> What is being asked: Copy exactly the stretch of data below from the line with "Screen dimensions: 575x695" through the line with "Screen dimensions: 400x400", including both of those lines.

Collected data
━━━━━━
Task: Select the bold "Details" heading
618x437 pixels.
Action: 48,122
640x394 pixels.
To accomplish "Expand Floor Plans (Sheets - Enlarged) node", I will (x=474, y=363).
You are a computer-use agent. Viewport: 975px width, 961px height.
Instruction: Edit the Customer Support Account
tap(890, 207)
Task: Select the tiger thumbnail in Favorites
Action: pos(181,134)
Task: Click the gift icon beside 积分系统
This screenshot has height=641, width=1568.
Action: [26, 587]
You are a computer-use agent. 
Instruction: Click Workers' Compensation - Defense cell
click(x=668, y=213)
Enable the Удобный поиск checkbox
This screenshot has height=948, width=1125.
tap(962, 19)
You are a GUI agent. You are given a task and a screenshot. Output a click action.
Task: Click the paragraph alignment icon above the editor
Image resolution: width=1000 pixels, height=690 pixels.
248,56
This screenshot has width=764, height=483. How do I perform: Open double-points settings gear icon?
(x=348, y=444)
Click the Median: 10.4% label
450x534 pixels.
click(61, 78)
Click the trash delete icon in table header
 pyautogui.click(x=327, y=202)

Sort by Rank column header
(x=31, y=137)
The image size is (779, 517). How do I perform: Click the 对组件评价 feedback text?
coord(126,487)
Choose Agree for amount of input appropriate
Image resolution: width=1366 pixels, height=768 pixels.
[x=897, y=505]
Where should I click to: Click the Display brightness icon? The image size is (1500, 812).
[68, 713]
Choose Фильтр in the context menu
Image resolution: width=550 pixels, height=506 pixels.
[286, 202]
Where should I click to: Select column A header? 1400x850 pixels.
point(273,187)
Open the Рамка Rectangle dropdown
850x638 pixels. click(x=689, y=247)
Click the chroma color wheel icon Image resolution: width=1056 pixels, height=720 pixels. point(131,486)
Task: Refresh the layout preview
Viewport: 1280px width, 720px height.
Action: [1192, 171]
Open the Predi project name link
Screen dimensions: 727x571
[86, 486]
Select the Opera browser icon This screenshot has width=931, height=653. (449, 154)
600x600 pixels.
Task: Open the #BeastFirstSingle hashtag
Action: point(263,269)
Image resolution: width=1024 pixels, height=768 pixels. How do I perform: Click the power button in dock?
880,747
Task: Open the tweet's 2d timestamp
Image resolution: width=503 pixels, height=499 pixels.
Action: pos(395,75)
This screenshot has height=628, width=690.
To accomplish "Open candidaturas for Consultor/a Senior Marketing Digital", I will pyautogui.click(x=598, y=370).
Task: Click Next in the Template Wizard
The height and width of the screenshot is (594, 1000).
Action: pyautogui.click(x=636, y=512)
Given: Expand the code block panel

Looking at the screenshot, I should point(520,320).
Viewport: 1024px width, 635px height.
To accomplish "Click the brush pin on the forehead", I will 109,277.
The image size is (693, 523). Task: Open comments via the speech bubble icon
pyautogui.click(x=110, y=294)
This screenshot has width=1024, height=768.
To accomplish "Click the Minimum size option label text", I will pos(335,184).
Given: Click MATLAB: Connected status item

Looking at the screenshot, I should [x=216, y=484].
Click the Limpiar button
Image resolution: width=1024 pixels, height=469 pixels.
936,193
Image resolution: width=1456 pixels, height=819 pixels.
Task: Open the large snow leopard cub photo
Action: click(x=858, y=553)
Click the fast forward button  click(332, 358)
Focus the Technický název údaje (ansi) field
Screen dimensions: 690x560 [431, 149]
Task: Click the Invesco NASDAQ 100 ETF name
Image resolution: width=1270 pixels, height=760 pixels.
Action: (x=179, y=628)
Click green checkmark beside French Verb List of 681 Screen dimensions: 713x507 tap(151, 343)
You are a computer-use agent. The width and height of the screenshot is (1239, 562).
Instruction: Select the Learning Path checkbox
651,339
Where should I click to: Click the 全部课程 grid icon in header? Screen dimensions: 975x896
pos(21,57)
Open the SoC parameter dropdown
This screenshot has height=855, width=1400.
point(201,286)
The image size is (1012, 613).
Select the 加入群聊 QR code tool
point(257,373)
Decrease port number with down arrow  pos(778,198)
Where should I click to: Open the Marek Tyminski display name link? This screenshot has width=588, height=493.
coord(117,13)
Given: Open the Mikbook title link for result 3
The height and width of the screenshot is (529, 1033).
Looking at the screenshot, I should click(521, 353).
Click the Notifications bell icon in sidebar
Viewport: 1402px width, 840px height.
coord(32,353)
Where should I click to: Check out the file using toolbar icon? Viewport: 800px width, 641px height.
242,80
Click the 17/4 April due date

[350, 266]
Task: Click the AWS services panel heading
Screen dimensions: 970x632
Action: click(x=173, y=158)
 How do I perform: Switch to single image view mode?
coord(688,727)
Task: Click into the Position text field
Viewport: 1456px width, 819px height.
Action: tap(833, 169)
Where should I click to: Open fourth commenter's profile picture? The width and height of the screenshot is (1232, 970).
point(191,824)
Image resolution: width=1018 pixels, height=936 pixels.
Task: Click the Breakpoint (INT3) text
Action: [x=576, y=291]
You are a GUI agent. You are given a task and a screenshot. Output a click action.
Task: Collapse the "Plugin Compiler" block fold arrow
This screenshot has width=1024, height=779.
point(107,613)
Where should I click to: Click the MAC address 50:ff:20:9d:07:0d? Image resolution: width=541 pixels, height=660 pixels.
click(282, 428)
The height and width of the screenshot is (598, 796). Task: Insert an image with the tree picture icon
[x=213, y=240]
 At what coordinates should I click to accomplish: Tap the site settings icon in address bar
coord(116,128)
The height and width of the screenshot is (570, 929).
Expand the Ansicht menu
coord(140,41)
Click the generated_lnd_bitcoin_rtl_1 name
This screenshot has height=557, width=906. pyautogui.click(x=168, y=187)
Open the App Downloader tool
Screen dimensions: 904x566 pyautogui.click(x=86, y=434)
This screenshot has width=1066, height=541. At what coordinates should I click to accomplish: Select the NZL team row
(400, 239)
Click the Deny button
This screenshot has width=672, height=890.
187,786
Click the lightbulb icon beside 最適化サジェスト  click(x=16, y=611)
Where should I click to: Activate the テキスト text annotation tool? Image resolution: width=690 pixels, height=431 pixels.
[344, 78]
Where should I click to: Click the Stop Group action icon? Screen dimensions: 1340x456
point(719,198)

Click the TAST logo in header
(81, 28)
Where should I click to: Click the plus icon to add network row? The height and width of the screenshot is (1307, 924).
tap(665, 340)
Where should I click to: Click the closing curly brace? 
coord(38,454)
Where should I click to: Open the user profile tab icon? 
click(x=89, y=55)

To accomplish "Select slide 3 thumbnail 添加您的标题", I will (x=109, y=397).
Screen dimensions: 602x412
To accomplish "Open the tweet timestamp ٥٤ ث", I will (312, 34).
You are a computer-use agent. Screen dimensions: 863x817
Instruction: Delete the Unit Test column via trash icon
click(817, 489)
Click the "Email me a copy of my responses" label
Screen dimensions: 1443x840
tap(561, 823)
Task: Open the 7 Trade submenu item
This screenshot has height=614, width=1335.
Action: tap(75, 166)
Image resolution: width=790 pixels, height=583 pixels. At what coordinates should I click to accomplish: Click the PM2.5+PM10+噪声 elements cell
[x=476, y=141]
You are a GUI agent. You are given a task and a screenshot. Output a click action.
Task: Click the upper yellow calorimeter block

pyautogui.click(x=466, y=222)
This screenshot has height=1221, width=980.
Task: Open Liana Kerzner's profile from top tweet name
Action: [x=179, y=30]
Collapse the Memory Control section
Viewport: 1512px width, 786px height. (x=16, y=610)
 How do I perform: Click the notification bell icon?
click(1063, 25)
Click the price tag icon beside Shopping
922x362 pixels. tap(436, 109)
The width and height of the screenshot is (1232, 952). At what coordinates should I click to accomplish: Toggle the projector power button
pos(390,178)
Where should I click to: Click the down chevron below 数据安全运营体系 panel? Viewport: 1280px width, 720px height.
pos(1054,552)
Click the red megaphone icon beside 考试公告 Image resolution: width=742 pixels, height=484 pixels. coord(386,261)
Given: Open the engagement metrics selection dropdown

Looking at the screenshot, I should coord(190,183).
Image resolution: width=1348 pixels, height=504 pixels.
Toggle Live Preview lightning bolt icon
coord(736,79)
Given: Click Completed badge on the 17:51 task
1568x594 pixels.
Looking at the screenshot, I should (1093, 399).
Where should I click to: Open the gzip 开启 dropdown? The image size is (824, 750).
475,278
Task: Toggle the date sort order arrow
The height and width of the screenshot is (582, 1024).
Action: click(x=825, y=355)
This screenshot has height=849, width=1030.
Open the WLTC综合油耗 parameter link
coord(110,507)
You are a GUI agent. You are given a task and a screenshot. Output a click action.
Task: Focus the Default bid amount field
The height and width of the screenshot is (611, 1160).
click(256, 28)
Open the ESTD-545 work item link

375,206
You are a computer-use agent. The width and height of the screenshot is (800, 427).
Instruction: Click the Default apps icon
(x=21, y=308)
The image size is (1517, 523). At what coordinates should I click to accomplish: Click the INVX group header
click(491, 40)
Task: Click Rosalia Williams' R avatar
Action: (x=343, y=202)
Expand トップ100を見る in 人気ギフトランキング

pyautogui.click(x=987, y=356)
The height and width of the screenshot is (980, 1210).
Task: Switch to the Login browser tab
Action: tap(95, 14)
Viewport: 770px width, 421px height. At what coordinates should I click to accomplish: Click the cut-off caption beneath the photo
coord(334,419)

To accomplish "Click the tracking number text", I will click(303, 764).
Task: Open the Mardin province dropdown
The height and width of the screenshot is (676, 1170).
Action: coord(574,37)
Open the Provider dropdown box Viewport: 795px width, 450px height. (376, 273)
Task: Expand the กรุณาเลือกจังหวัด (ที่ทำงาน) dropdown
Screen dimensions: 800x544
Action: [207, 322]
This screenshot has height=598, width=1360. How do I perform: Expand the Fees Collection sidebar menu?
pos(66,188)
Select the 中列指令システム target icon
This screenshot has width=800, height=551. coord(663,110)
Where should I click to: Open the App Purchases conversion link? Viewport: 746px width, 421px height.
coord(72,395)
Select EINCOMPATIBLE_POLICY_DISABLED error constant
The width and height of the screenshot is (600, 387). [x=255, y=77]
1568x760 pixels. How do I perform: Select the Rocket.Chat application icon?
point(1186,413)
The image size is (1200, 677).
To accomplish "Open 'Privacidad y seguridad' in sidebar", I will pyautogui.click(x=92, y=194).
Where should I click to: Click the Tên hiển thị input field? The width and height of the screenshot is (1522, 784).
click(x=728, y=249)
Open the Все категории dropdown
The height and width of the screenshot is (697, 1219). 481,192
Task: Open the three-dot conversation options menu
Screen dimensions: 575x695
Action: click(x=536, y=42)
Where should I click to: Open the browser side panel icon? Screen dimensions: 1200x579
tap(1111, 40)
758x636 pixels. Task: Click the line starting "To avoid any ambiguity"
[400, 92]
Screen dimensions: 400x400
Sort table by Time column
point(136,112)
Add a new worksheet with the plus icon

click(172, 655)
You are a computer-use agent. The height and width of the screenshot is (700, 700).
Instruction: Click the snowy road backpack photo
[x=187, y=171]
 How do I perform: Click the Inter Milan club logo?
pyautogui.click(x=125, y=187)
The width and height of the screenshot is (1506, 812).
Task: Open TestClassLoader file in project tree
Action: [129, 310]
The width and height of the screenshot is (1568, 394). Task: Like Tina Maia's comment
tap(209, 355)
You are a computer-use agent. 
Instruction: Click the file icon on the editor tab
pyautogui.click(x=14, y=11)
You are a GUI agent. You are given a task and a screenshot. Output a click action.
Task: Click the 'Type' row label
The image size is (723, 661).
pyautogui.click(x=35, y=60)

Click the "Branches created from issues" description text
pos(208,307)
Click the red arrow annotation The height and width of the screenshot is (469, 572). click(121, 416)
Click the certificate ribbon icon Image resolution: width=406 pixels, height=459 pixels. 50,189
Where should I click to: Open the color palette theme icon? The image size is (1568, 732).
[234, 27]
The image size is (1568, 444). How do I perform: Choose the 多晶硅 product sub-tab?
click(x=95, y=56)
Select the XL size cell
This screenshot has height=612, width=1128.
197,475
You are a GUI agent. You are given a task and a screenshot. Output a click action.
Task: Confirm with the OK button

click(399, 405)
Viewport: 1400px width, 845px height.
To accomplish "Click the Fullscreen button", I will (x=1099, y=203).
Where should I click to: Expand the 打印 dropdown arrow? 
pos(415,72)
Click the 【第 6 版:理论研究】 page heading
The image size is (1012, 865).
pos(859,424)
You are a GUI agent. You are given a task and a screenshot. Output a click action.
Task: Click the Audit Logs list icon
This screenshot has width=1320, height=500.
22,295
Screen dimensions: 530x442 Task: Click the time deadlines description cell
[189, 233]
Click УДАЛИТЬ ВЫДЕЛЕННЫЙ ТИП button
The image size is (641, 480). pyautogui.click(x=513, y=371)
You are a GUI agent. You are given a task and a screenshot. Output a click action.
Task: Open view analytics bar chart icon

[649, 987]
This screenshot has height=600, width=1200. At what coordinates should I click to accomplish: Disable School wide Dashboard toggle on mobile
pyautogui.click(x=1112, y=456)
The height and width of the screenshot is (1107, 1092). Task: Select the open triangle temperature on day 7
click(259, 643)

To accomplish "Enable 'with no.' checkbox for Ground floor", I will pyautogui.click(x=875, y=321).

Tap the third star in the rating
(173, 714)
━━━━━━
> Solved exercise:
Screen dimensions: 575x695
Action: click(x=536, y=42)
Where should I click to: Open the browser side panel icon? Screen dimensions: 1200x579
tap(1111, 40)
758x636 pixels. Task: Click the line starting "To avoid any ambiguity"
[400, 92]
Screen dimensions: 400x400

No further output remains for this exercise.